*Directions*
Copy out the rows from the line containing "You are a GUI" through the end of the rows, both included, with "screenshot" changed to "screen capture" and nothing else altered. Leave the pictures out.

*Records for the task*
# # #
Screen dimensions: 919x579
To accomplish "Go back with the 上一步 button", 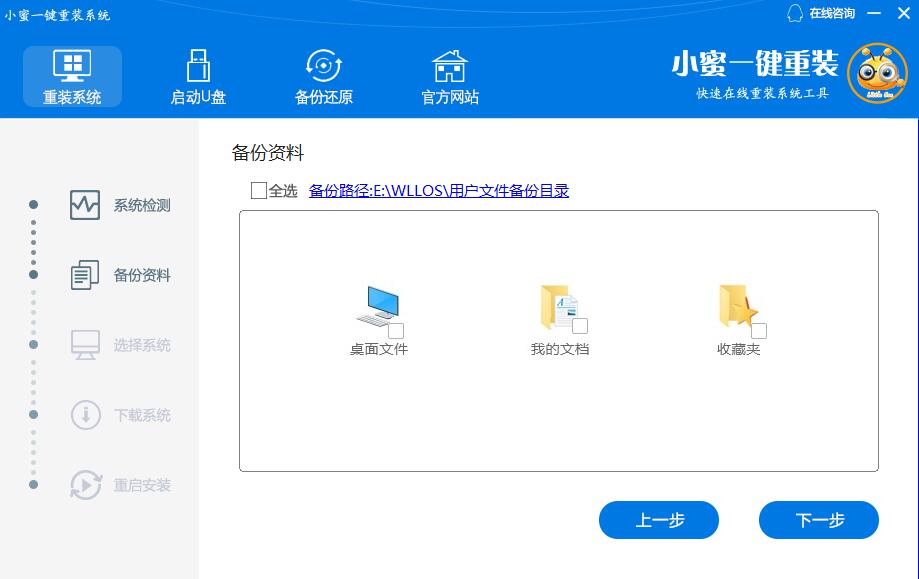I will pyautogui.click(x=658, y=520).
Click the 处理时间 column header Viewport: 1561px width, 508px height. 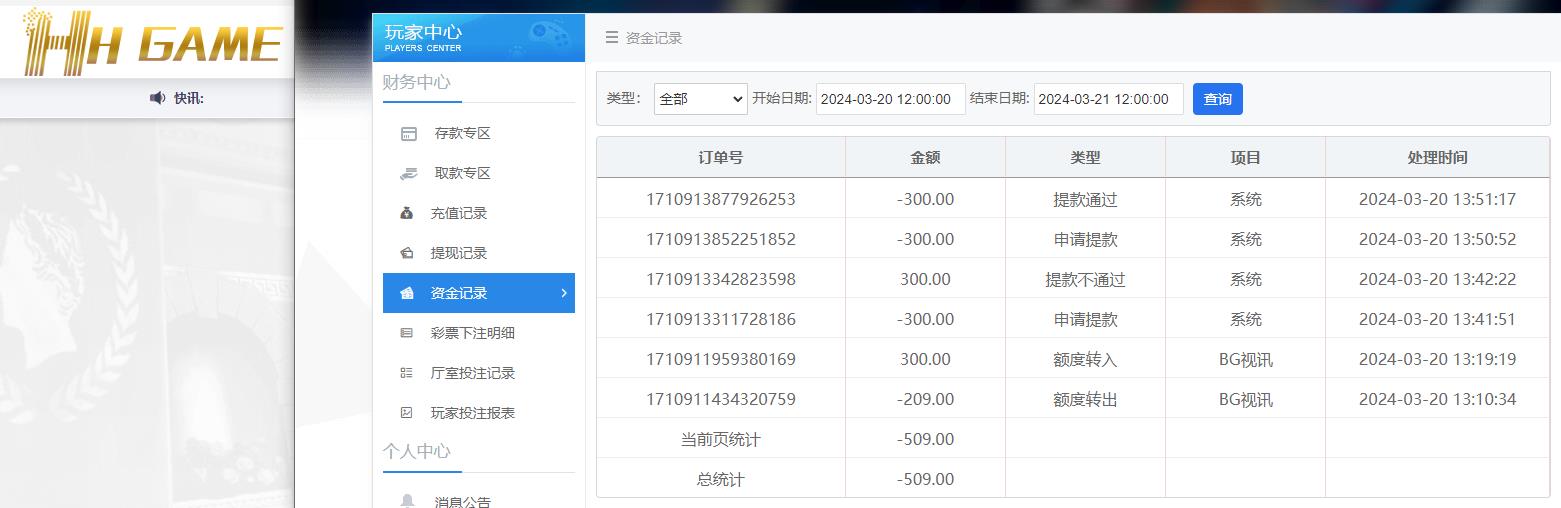click(1436, 158)
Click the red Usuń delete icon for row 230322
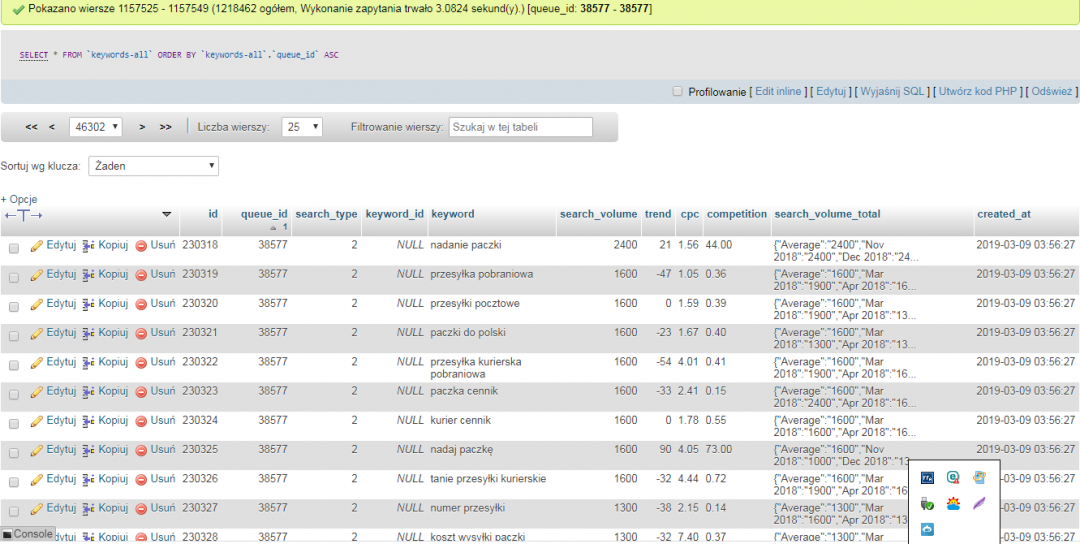The height and width of the screenshot is (544, 1080). pos(141,362)
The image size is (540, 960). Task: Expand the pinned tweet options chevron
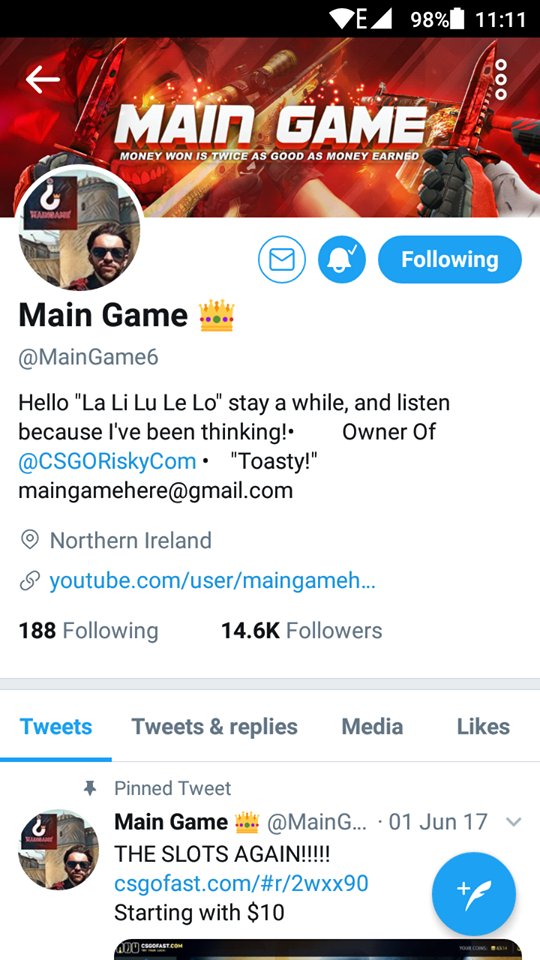[514, 822]
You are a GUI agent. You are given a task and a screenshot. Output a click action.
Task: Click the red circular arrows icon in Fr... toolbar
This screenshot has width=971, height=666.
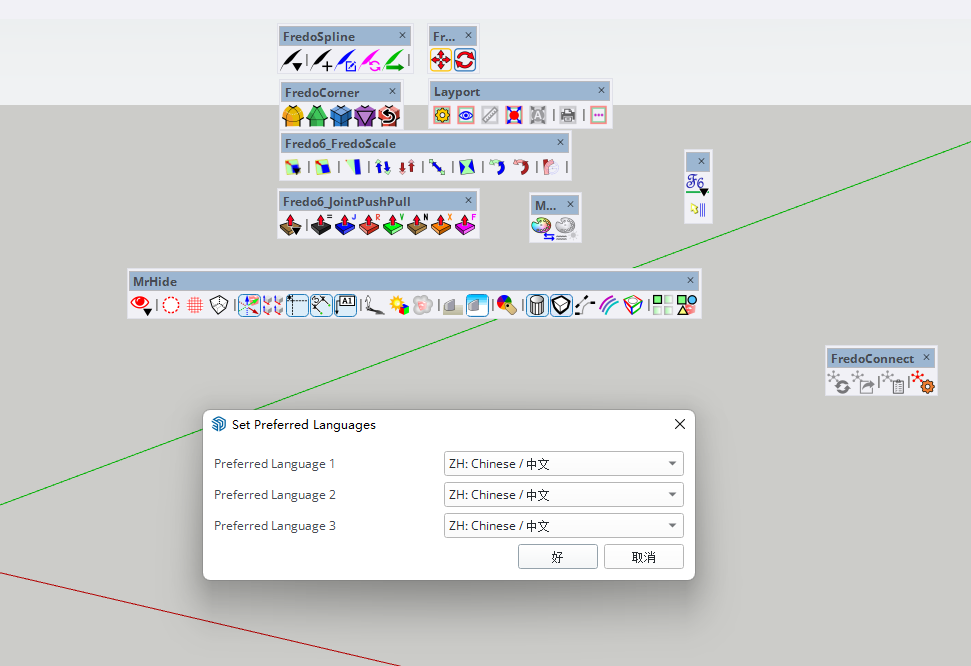[465, 61]
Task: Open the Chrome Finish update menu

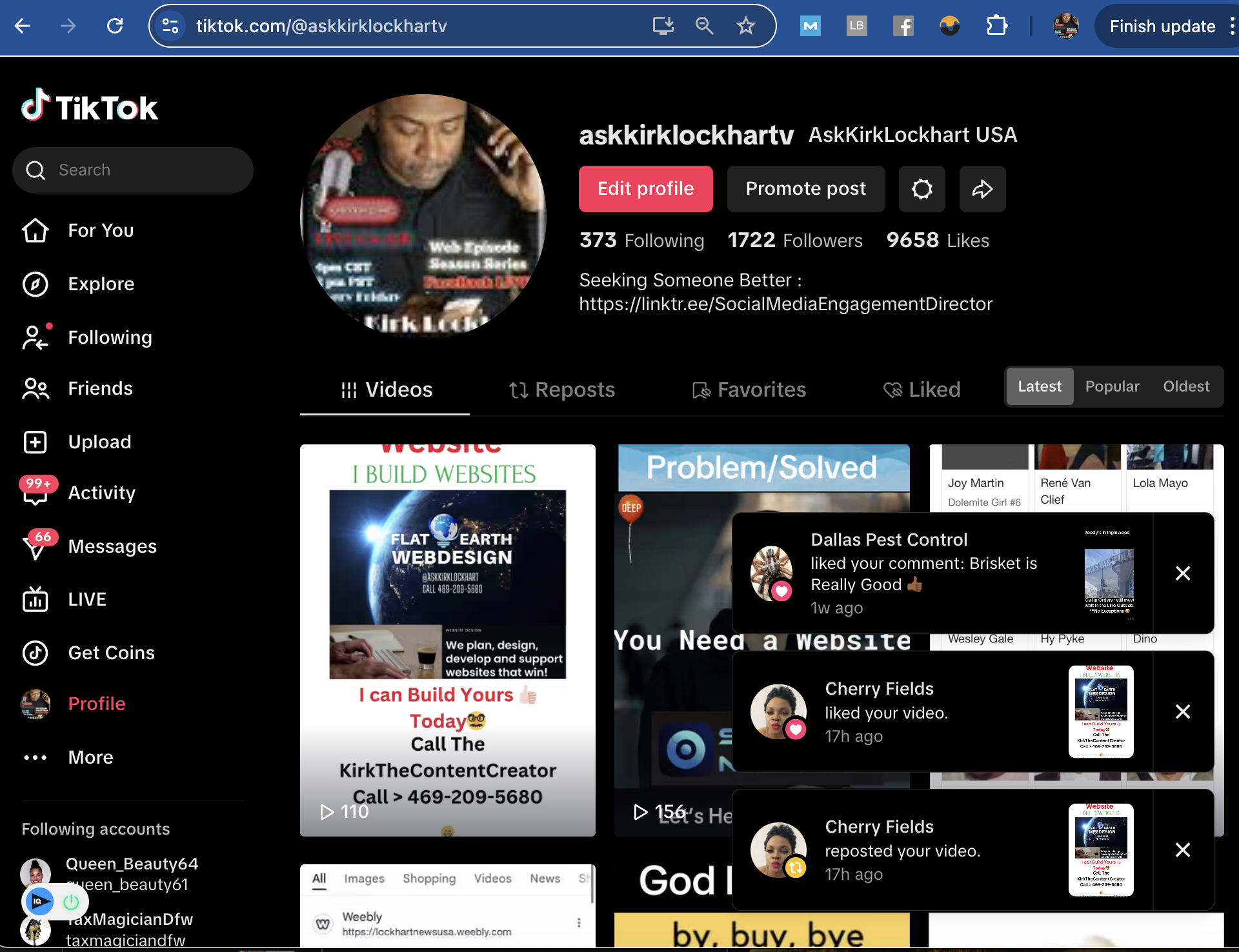Action: tap(1162, 26)
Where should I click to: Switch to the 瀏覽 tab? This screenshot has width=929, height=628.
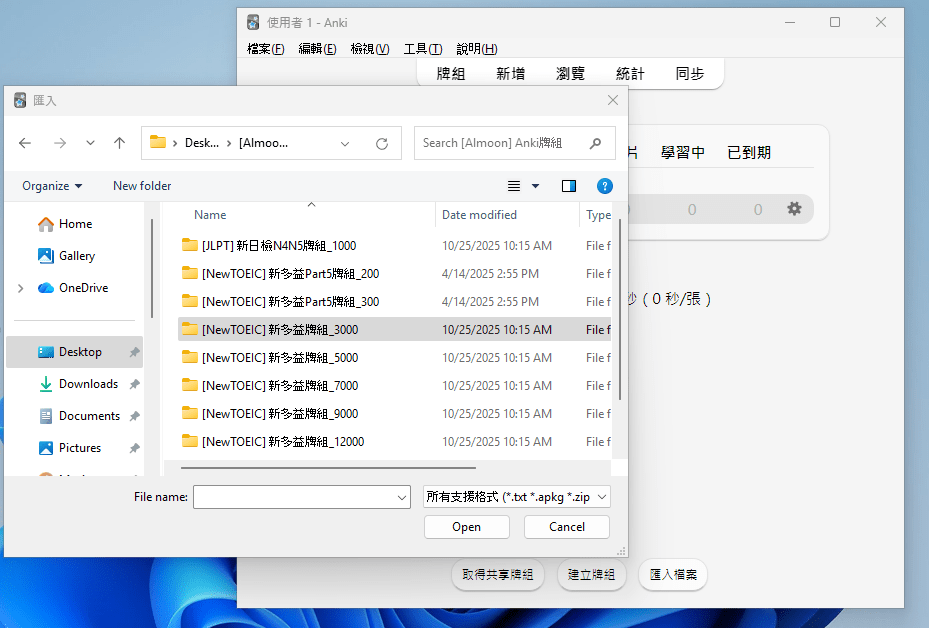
# # #
*Answer to the exercise*
You are a GUI agent. You are given a task and a screen capture. Output a click action.
Task: Click the red circular arrows icon in Fr... toolbar
This screen capture has width=971, height=666.
[465, 61]
Task: Open the Chrome Finish update menu

Action: tap(1162, 26)
Where should I click to: Switch to the 瀏覽 tab? This screen capture has width=929, height=628.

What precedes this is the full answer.